- Task brief
Select every line of the data below that contains the word "icon".

- Extracted material

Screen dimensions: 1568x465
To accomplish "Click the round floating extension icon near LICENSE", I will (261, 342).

* * *

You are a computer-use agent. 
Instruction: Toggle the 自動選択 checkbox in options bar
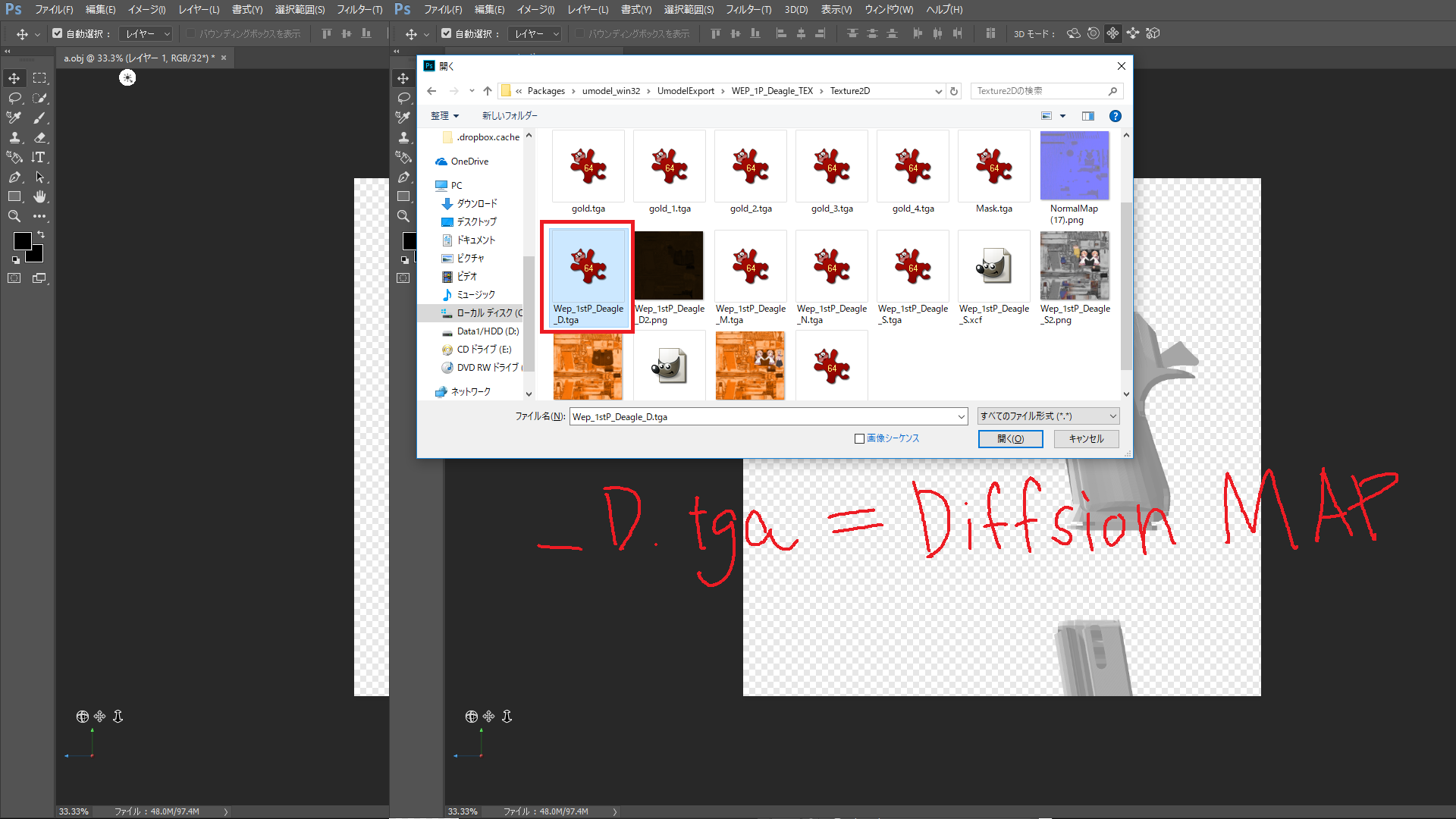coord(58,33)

- Full response
To accomplish "Click the round floating extension icon near LICENSE", I will (261, 342).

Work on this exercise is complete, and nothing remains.